Text section —
So yes, well done Citeh and your very nice manager. But don't start with the 'we don't get enough credit for winning the league' tosh. I'm sorry but if you spend that amount of cash and wildly trash the UEFA financial fair play regulations and get a meaningless fine for your troubles, there's going to be a large amount of snide remarks about the Premier League being the least you could manage. Each and every one of them earns a bloody fortune. They should be good.

Chelsea deserve more derision. Almost as absurdly wealthy, they've won nowt in a particularly dreary way. Maybe, just maybe, Jose was wrong to come back. You can't always pick up where you left off with an old lover. The Happy One has looked so God-forsakenly miserable recently that I had to blink twice to remind myself that it wasn't Avram Grant.

Of course Liverpool and United are the real stories of the story. Moyes mismanaged to turn the champions into a bunch of hesitant nitwits, particularly at home in the Theatre Of Falling-Apart-At-The-Seams. Fergie oversaw the whole thing, puce and grim-faced up in the stands looking for all the world like a member of the politburo during a Moscow Mayday Parade. If Van Gaal gets the job, he's got a lot of work ahead of him.

Liverpool have of course been a joy, and Suarez a shining light of utter brilliance.  A bid's gone in for Lallana this morning. Rodgers isn't hanging about. We expect more of the same in August. I hope so cos it's been a wondrous breath of fresh air. But in the end they didn't win the title because they didn't quite know how to.

Citeh did have the know-how. They have been the best balanced side and although it came about in a constantly surprising way, the final outcome hardly makes one gasp.

Still at least all those England players at Citeh are going to come into the World Cup with a whole heap of confidence behind them. Joe Hart and... erm... oh, Milner played a bit didn't he?... Lescott? Not really... that bloke Rodwell is still there isn't he?...

Any road, Hodgson names his squad in two hours and there's no Ashley Cole. Good. Not cos Cole hasn't been a terrific player over the years - the best England's ever had in that position - but because it suggests that Hodgson might be taking some youth and creativity along with him. He might even have an eye on the future.

And with that in mind, here's the squad I'd take:

Hart, Foster, Forster; Johnson, Clyne, Jagielka, Cahill, Caulker, Jones, Baines, Shaw; Gerrard, Lallana, Henderson, Carrick, Oxlade-Chamberlain, Wilshere, Sterling, Barkley; Rooney, Welbeck, Lambert, Sturridge.

I don't think there's much to argue about with that squad. Possibly Ruddy instead of Foster. I wouldn't take Walker instead of Clyne even if he's fit. He's a danger to himself and the team is Kyle and it's not as if Glen Johnson doesn't have the odd ricket in him already.

Requests —
(A) List every name in the final semicolon-separated group of the squad proposed in the football column.
(B) Resume the football column from its last sentence, in the same voice.
The material after this point is separate from the football column.

Collected material —
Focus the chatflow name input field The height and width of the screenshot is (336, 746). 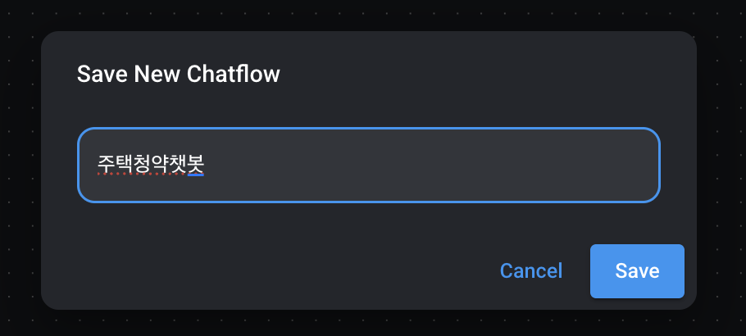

Answers for this exercise —
(A) Rooney, Welbeck, Lambert, Sturridge

(B)
Phil Jones goes (if fit) because he can play at full-back - I know not all that well but better than Smalling can. There's no place for other United makeweights either: Cleverley, Young, Smalling - they're not even works-in-progress these days, more like works-in-decline.

The forwards pick themselves now that Rodriguez can't make it. Milner can consider himself a little unlucky and I rather think that Hodgson will take him and leave out someone like Barkley. But I sort of hope not.

But all in all, I'm really looking forward to this World Cup because I absolutely know we can't win it. We'll be doing brilliantly just to get out of the group. Dyke's throat-slitting gesture wasn't funny. It was just accurate.

Which is more than can be said of his plan to revive our footballing youth. Let's just bung some B teams in amongst the lkower leagues and give 'em a bit of playing time. Really? Patronise hard-working league sides with your rich man's also-rans? No, if I was a Hartlepool regular I wouldn't pay tuppence to watch West Brom's second eleven. It's bollocks and patronising.

More money into grass-roots footy. More coaches. Better facilities. It'll all help. And in the shirt-term here's how to improve England's young footballers. Pick 'em. It's working at Southampton and Liverpool. And it'll save clubs a fortune. Just stop pissing about though Greg. Or we'll be doing doing that throat-slitting thingammy in your general direction.


Tuesday 6 May 2014

Blown It

It was Edmund Burke who wrote: "All it takes for evil to triumph is for good people to do nothing." Or in the case of the Premier League, all it takes is a bloody ludicrous eleven minutes of fuck-witted football suicide.
Throwing away a title has never been quite so inept, has it? A title that was still eminently possible has been chucked away like a chocolate wrapper out of a chav's car window.


This wasn't so much looking a gift horse in the mouth as dicing the poor nag into a thousand tiny pieces and handing it back to Tesco's lasagne suppliers all wrapped up in a pretty bow with a serving suggestion on the side.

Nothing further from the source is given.